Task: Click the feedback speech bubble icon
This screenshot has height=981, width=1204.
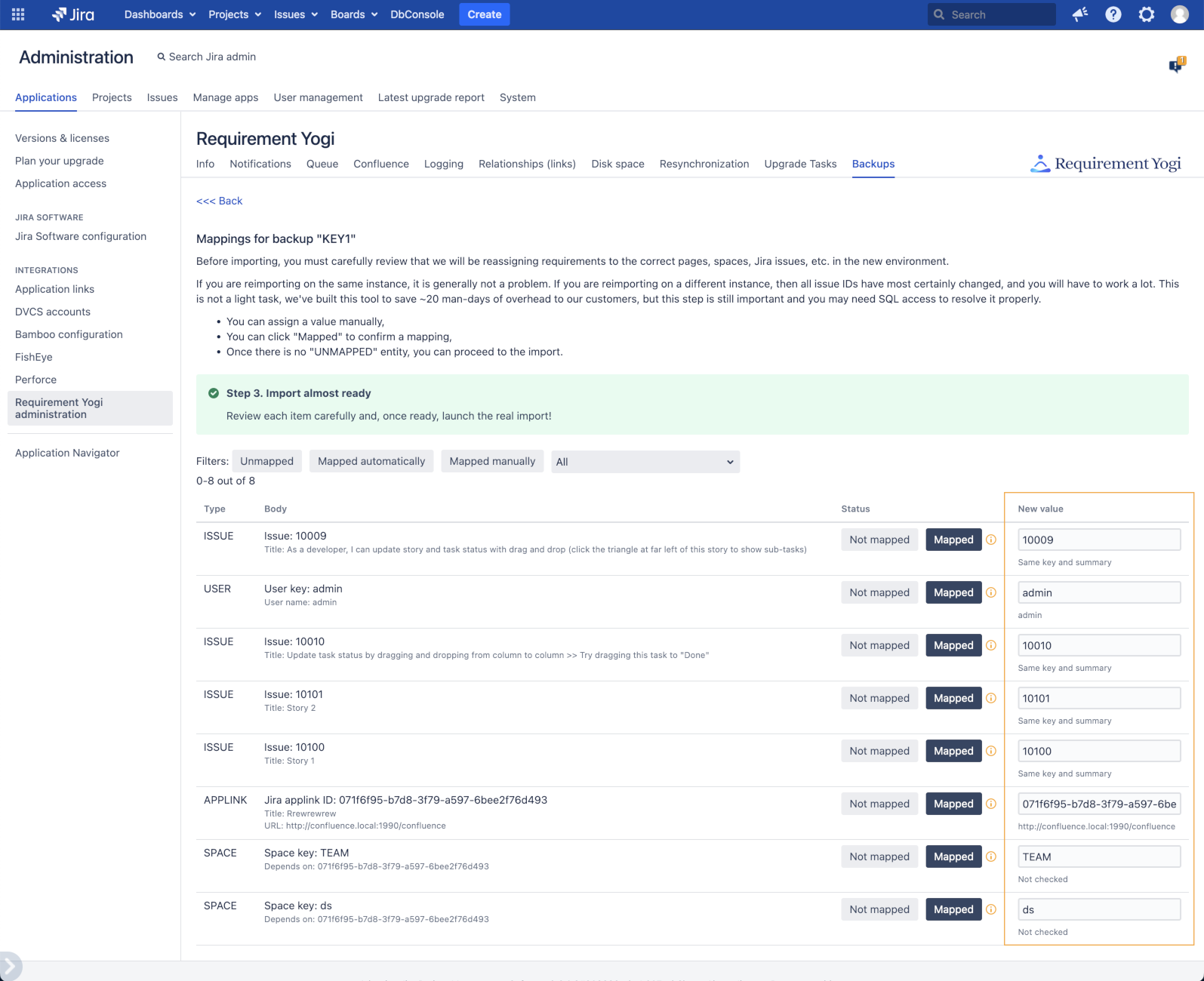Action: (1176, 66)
...
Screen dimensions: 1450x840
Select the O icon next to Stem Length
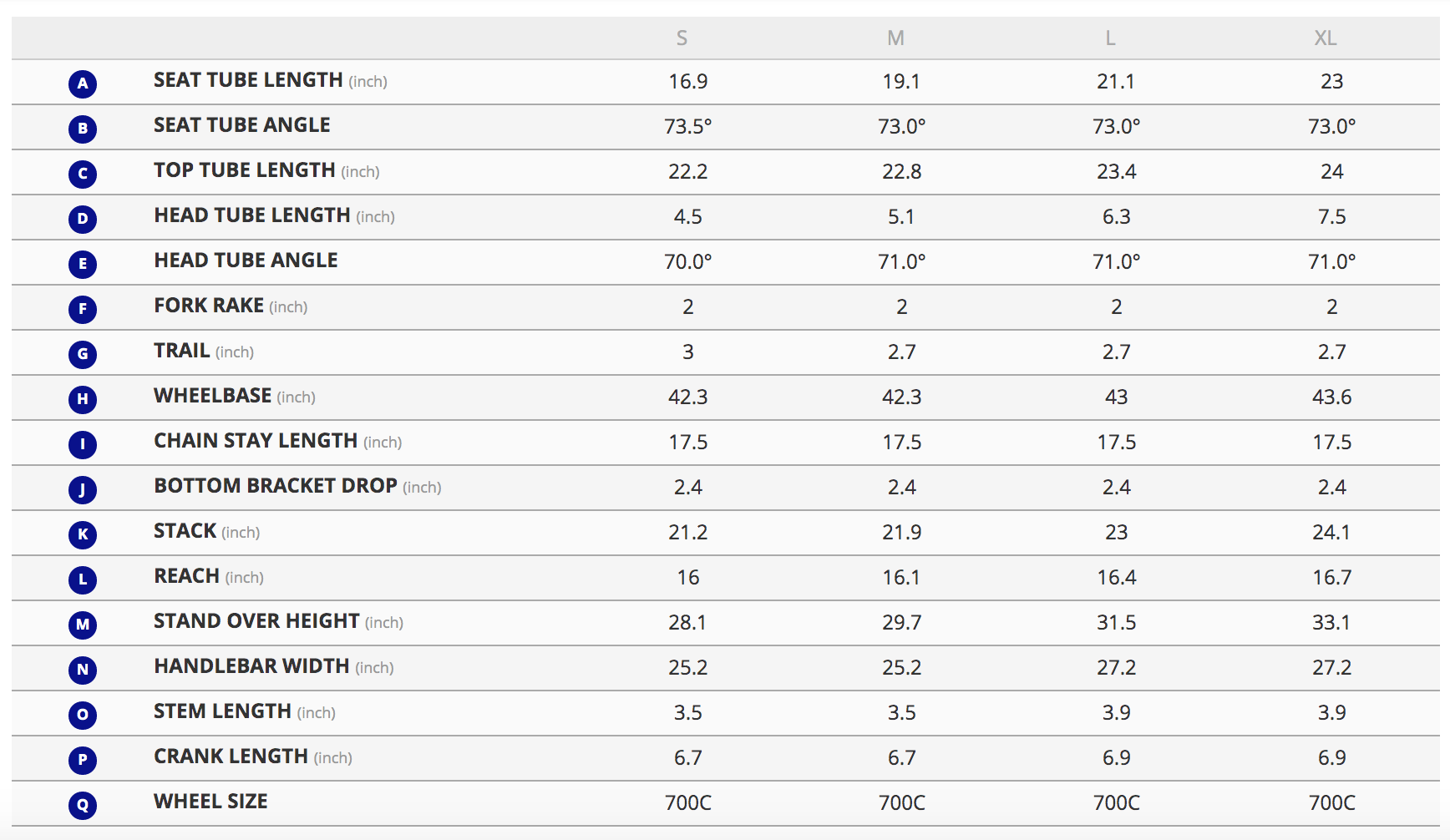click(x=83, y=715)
==
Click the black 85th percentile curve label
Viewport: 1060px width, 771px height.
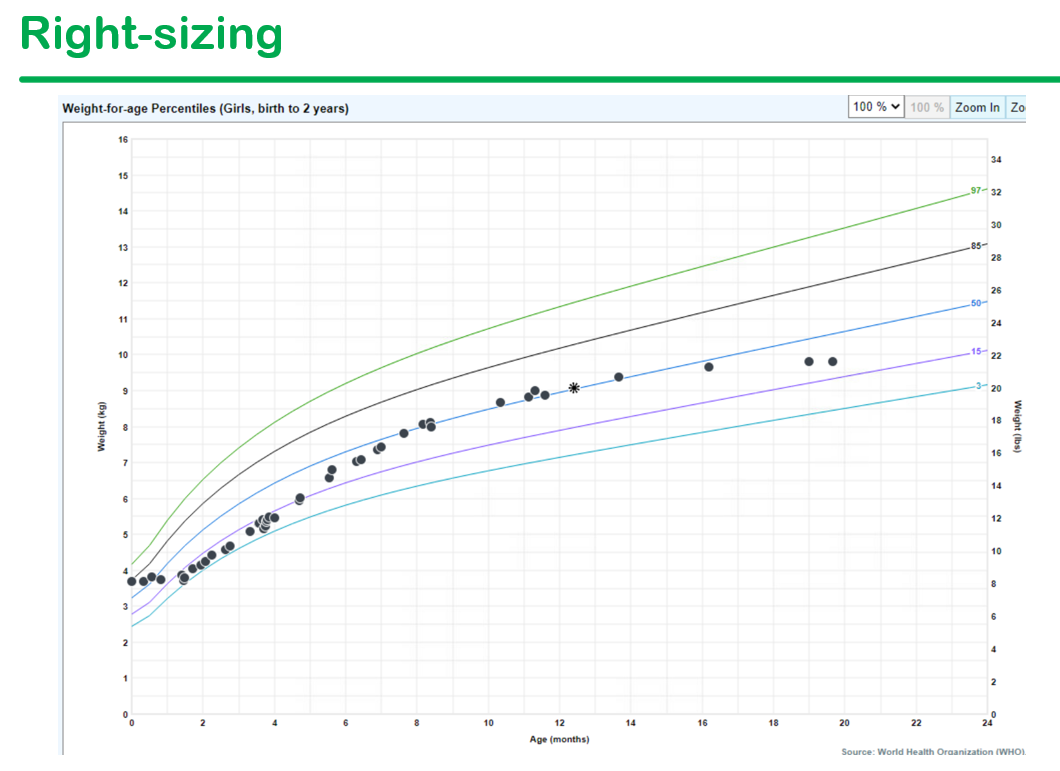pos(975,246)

Job
Rewrite the entries starting with the line that contains "Task: Click the feedback speech bubble icon" and going on through the line that contains "Action: (1176, 66)", switching "speech bubble" to "chat bubble" and leaving everything else unchanged. Give only those lines, and leave the pictures out.

The reply
Task: Click the feedback chat bubble icon
This screenshot has height=981, width=1204.
Action: (1176, 66)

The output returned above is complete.